Short problem: Reproduce the following data verbatim, line for line.

Exercise inputs:
######

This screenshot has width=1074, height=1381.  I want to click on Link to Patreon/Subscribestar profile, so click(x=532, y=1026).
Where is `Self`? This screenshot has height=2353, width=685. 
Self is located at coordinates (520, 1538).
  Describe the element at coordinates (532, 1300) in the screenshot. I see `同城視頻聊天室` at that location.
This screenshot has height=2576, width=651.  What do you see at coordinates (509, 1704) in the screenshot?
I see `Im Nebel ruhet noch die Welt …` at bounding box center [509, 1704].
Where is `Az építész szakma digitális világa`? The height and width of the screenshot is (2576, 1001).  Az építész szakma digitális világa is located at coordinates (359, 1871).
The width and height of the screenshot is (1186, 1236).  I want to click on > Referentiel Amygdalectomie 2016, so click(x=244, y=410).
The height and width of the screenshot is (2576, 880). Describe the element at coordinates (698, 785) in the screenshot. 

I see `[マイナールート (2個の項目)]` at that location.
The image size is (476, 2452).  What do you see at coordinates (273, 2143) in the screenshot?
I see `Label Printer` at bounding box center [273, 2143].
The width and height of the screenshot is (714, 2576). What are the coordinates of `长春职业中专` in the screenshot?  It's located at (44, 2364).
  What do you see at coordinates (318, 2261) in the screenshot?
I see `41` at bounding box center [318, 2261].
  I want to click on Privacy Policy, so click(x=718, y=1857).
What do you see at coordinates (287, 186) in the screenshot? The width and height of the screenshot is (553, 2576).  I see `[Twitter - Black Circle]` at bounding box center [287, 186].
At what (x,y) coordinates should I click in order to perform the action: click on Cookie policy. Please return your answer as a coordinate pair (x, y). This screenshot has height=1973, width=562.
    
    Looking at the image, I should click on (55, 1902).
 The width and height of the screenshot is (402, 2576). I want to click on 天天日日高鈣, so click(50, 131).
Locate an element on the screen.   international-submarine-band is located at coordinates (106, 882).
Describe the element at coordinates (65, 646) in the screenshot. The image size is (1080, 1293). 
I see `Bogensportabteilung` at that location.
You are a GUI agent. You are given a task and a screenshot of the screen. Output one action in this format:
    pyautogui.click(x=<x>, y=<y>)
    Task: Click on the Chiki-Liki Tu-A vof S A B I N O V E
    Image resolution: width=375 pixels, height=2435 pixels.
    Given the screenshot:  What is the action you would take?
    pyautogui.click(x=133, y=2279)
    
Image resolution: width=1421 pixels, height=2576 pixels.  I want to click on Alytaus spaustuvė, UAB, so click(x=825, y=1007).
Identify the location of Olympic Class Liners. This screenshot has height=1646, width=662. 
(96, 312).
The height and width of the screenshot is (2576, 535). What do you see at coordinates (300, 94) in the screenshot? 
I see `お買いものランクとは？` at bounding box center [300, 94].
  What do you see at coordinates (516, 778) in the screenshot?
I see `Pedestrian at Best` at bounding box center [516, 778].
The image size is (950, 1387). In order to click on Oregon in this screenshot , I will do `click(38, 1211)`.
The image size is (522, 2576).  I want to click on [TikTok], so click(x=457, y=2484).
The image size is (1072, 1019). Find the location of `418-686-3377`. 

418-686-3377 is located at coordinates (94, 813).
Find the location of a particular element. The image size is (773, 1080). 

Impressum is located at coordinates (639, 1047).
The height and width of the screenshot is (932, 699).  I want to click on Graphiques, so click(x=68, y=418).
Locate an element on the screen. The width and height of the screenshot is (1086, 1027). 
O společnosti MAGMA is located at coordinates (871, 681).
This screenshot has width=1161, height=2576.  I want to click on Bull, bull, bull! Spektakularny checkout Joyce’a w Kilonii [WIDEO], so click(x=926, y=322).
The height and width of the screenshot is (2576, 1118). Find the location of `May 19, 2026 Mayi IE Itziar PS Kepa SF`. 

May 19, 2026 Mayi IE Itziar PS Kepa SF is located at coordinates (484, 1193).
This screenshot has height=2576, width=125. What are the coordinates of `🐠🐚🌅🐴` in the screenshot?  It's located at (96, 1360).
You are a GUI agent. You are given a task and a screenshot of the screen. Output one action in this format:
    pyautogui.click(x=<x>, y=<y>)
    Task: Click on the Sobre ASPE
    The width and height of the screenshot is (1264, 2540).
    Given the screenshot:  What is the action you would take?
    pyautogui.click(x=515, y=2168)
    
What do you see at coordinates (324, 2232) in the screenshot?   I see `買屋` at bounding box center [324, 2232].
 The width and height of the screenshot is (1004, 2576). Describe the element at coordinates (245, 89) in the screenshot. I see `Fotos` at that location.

######

Solution to this problem:
This screenshot has width=1074, height=1381.  I want to click on Link to Patreon/Subscribestar profile, so click(x=532, y=1026).
Where is `Self`? This screenshot has height=2353, width=685. 
Self is located at coordinates (520, 1538).
  Describe the element at coordinates (532, 1300) in the screenshot. I see `同城視頻聊天室` at that location.
This screenshot has height=2576, width=651.  What do you see at coordinates (509, 1704) in the screenshot?
I see `Im Nebel ruhet noch die Welt …` at bounding box center [509, 1704].
Where is `Az építész szakma digitális világa`? The height and width of the screenshot is (2576, 1001).  Az építész szakma digitális világa is located at coordinates (359, 1871).
The width and height of the screenshot is (1186, 1236).  I want to click on > Referentiel Amygdalectomie 2016, so click(x=244, y=410).
The height and width of the screenshot is (2576, 880). Describe the element at coordinates (698, 785) in the screenshot. 

I see `[マイナールート (2個の項目)]` at that location.
The image size is (476, 2452).  What do you see at coordinates (273, 2143) in the screenshot?
I see `Label Printer` at bounding box center [273, 2143].
The width and height of the screenshot is (714, 2576). What are the coordinates of `长春职业中专` in the screenshot?  It's located at (44, 2364).
  What do you see at coordinates (318, 2261) in the screenshot?
I see `41` at bounding box center [318, 2261].
  I want to click on Privacy Policy, so click(x=718, y=1857).
What do you see at coordinates (287, 186) in the screenshot? The width and height of the screenshot is (553, 2576).  I see `[Twitter - Black Circle]` at bounding box center [287, 186].
At what (x,y) coordinates should I click in order to perform the action: click on Cookie policy. Please return your answer as a coordinate pair (x, y). This screenshot has height=1973, width=562.
    
    Looking at the image, I should click on (55, 1902).
 The width and height of the screenshot is (402, 2576). I want to click on 天天日日高鈣, so click(50, 131).
Locate an element on the screen.   international-submarine-band is located at coordinates (106, 882).
Describe the element at coordinates (65, 646) in the screenshot. The image size is (1080, 1293). 
I see `Bogensportabteilung` at that location.
You are a GUI agent. You are given a task and a screenshot of the screen. Output one action in this format:
    pyautogui.click(x=<x>, y=<y>)
    Task: Click on the Chiki-Liki Tu-A vof S A B I N O V E
    Image resolution: width=375 pixels, height=2435 pixels.
    Given the screenshot:  What is the action you would take?
    pyautogui.click(x=133, y=2279)
    
Image resolution: width=1421 pixels, height=2576 pixels.  I want to click on Alytaus spaustuvė, UAB, so click(x=825, y=1007).
Identify the location of Olympic Class Liners. This screenshot has height=1646, width=662. 
(96, 312).
The height and width of the screenshot is (2576, 535). What do you see at coordinates (300, 94) in the screenshot? 
I see `お買いものランクとは？` at bounding box center [300, 94].
  What do you see at coordinates (516, 778) in the screenshot?
I see `Pedestrian at Best` at bounding box center [516, 778].
The image size is (950, 1387). In order to click on Oregon in this screenshot , I will do `click(38, 1211)`.
The image size is (522, 2576).  I want to click on [TikTok], so click(x=457, y=2484).
The image size is (1072, 1019). Find the location of `418-686-3377`. 

418-686-3377 is located at coordinates (94, 813).
Find the location of a particular element. The image size is (773, 1080). 

Impressum is located at coordinates (639, 1047).
The height and width of the screenshot is (932, 699).  I want to click on Graphiques, so click(x=68, y=418).
Locate an element on the screen. The width and height of the screenshot is (1086, 1027). 
O společnosti MAGMA is located at coordinates (871, 681).
This screenshot has width=1161, height=2576.  I want to click on Bull, bull, bull! Spektakularny checkout Joyce’a w Kilonii [WIDEO], so click(x=926, y=322).
The height and width of the screenshot is (2576, 1118). Find the location of `May 19, 2026 Mayi IE Itziar PS Kepa SF`. 

May 19, 2026 Mayi IE Itziar PS Kepa SF is located at coordinates (484, 1193).
This screenshot has height=2576, width=125. What are the coordinates of `🐠🐚🌅🐴` in the screenshot?  It's located at (96, 1360).
You are a GUI agent. You are given a task and a screenshot of the screen. Output one action in this format:
    pyautogui.click(x=<x>, y=<y>)
    Task: Click on the Sobre ASPE
    The width and height of the screenshot is (1264, 2540).
    Given the screenshot:  What is the action you would take?
    pyautogui.click(x=515, y=2168)
    
What do you see at coordinates (324, 2232) in the screenshot?   I see `買屋` at bounding box center [324, 2232].
 The width and height of the screenshot is (1004, 2576). Describe the element at coordinates (245, 89) in the screenshot. I see `Fotos` at that location.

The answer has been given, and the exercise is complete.